Thousands greet returning Rainsy

In the midst of a spiraling political crisis, opposition leader Sam Rainsy made a dramatic return to Cambodia on Saturday, calling for the immediate release of jailed CNRP lawmakers-elect in front of a crowd of thousands at the airport.

With seven of their leaders now sitting in Prey Sar prison, as many as 20,000 Cambodia National Rescue Party supporters turned out to accompany Rainsy on his journey from Pochentong into the capital.

The day marked one year since Rainsy was greeted by an estimated 100,000 as he returned from almost four years of self-imposed exile shortly before last year's election.

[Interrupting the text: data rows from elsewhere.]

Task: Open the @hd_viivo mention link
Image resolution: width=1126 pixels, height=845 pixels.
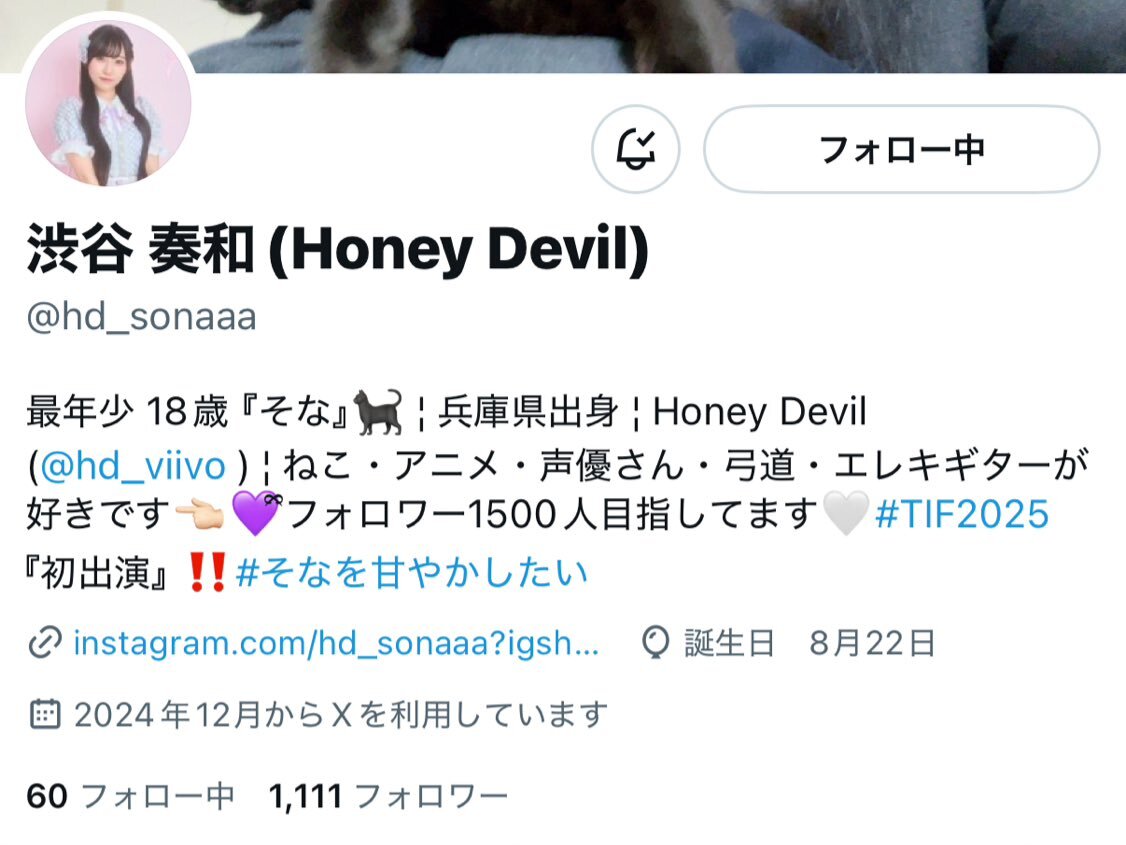Action: [133, 465]
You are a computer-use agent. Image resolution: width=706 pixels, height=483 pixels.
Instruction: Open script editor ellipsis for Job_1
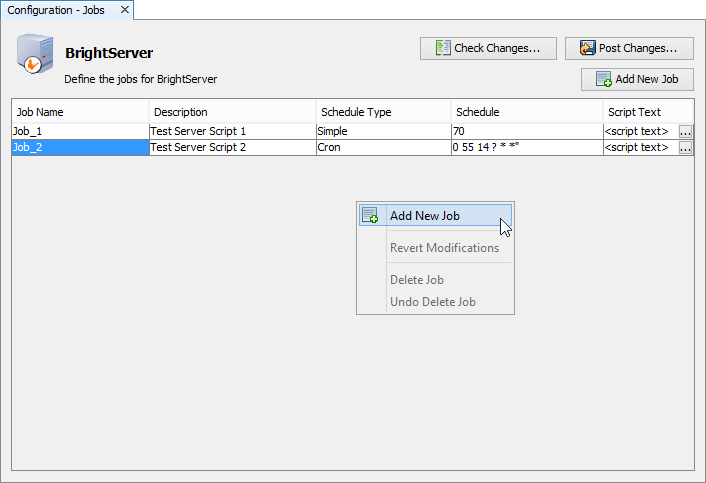pyautogui.click(x=685, y=132)

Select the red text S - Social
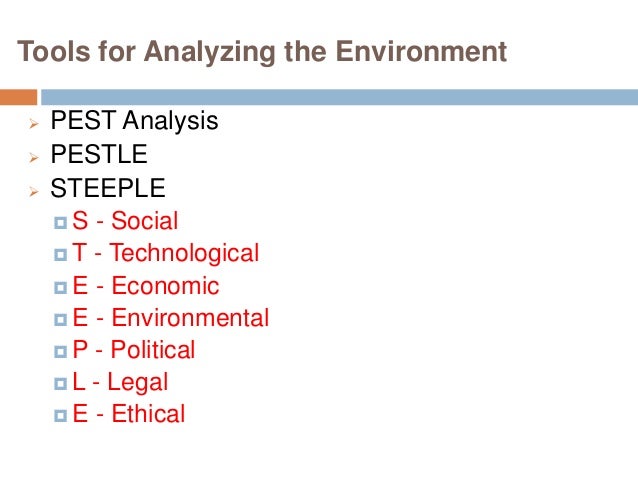tap(125, 221)
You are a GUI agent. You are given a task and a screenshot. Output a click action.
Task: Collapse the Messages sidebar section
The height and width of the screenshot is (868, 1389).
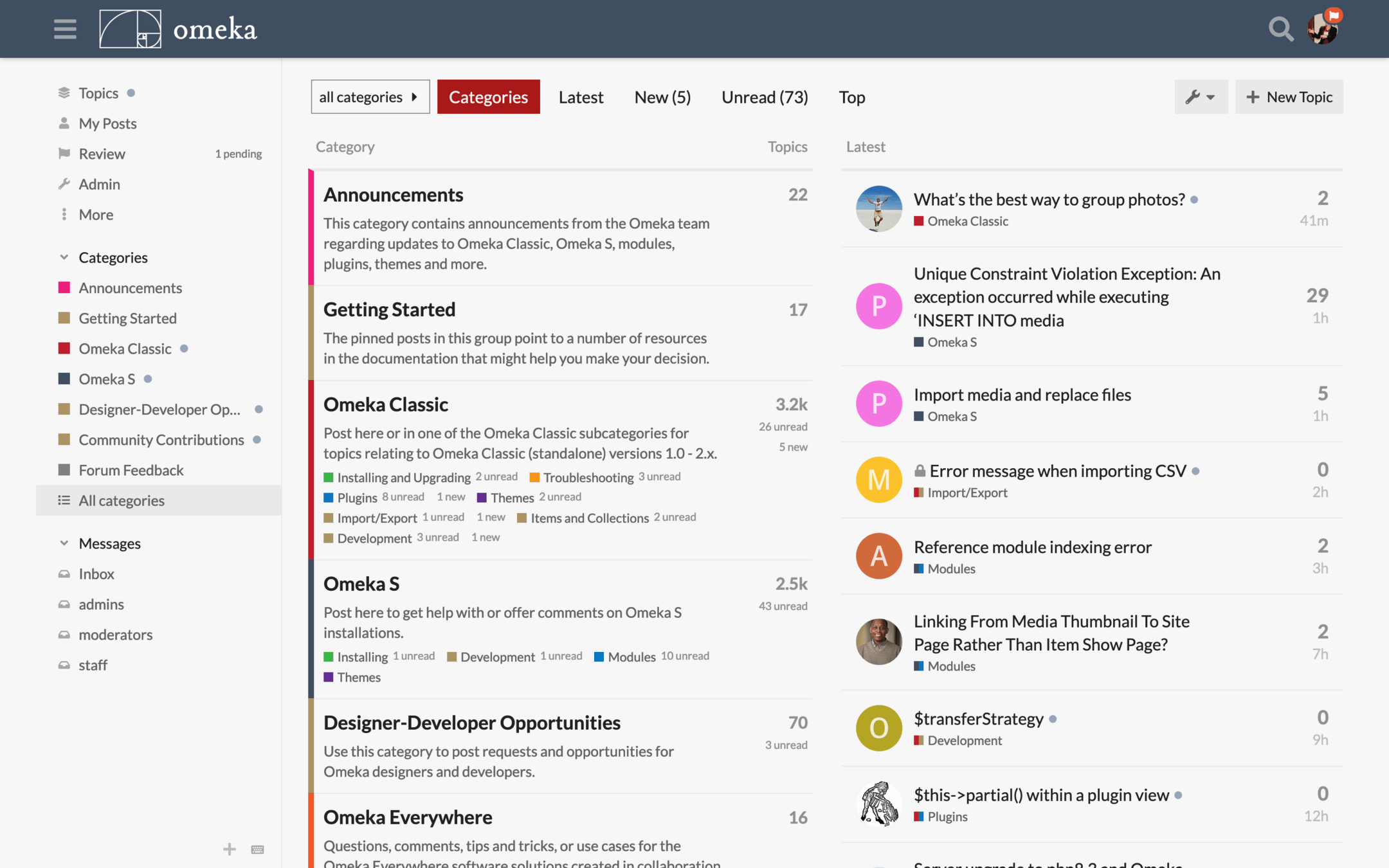[x=64, y=543]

Initially planning to march to Wat Phnom, where scores of riot police were stationed at nearby Freedom Park, the party changed tack at the last minute, instead going to its Meanchey district headquarters.

There, Rainsy promised broad talks aimed at ending the nearly yearlong political stalemate.

“I have come back to our country to solve the problem of the political deadlock. I am asking to have proper solution and we should start on Monday,” Rainsy told supporters.

Without calling him out by name, Rainsy hinted that talks should include Prime Minister Hun Sen, saying that only “one person” had the real power necessary to make a deal.

“There are only two solutions: first, is peaceful negotiations; second, is to fight. But we don't want to fight, we don't want our Khmer people's blood drained."

Seven lawmakers-elect, including senior party leaders Mu Sochua and Ho Vann, and a party activist face charges ranging from insurrection to incitement to violence related to a protest at Freedom Park on Tuesday

During the protest, several members of the notorious Daun Penh district security guards were severely beaten when CNRP supporters fought back against their advances.

Rights groups have decried the charges as baseless and called for the immediate release of the eight.

“Eyewitness accounts and video evidence from July 15 demonstrate that there is absolutely no evidence against the eight that could justify the charges,” Ath Sam Ath, technical coordinator for Licadho, said in a joint statement released by 24 local rights groups on Thursday.

CNRP deputy chief Kem Sokha is scheduled to appear at court for questioning on Friday.